摘要: 在联邦学习中,中心服务器聚合来自不同的客户端经过差分隐私扰动后的模型,其中差分隐私噪声添加的大小和隐私预算的分配直接影响到模型的可用性,现有的研究大多基于平衡的数据和固定的隐私预算,在处理多源不平衡数据时难以权衡精度与隐私保护水平,针对该问题提出了一种具有自适应差分隐私噪声添加的联邦学习框架,采取基于沙普利值的贡献度证明算法计算不同数据来源的客户端的贡献度,并依据贡献度为不同客户端在梯度更新的过程中添加差异化的差分隐私噪声,继而实现个性化的隐私保护。理论和实验分析表明该框架面对多源不平衡数据时不仅可以为不同参与方提供更加细化的隐私保护水平,同时在模型性能方面也比传统的FL-DP算法高出1.3个百分点。

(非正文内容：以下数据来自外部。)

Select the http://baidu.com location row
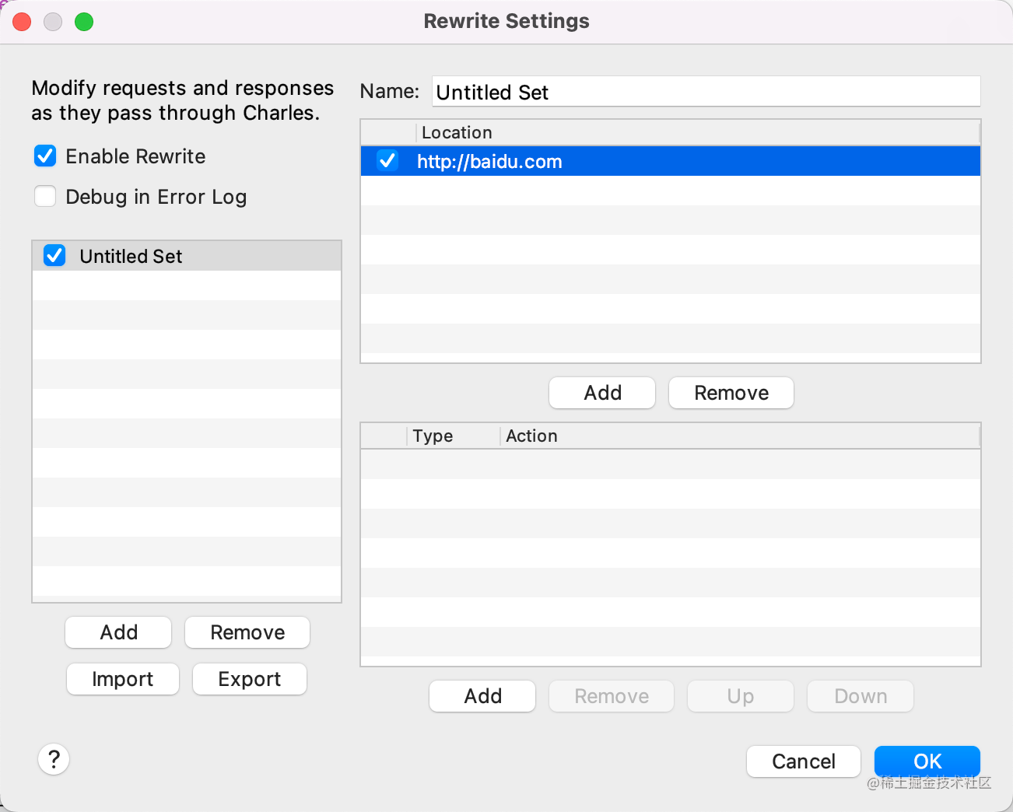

关键词: 联邦学习, 差分隐私, 沙普利值, 不平衡数据

Abstract: In federated learning, the central server aggregates and models from different clients after differential privacy perturbation, in which the size of differential privacy noise addition and the allocation of the privacy budget directly affect the usability of the model, most of the existing studies are based on balanced data and fixed privacy budgets, which makes it difficult to trade-off the accuracy and the level of privacy protection when dealing with imbalanced data from multiple sources. To address this problem, a federated learning framework with adaptive differential privacy noise addition is proposed, which adopts a contribution proof algorithm based on the Shapley value to compute the contribution degree of clients with different data sources, and based on the contribution degree, differentiated differential privacy noise is added for different clients in the process of gradient updating, and then personalized privacy protection is achieved. Theoretical and experimental analyses show that this framework can not only provide a more fine-grained level of privacy protection for different participants when facing multi-source unbalanced data, but also outperforms the traditional FL-DP algorithm by 1.3 percentage points  in terms of model performance.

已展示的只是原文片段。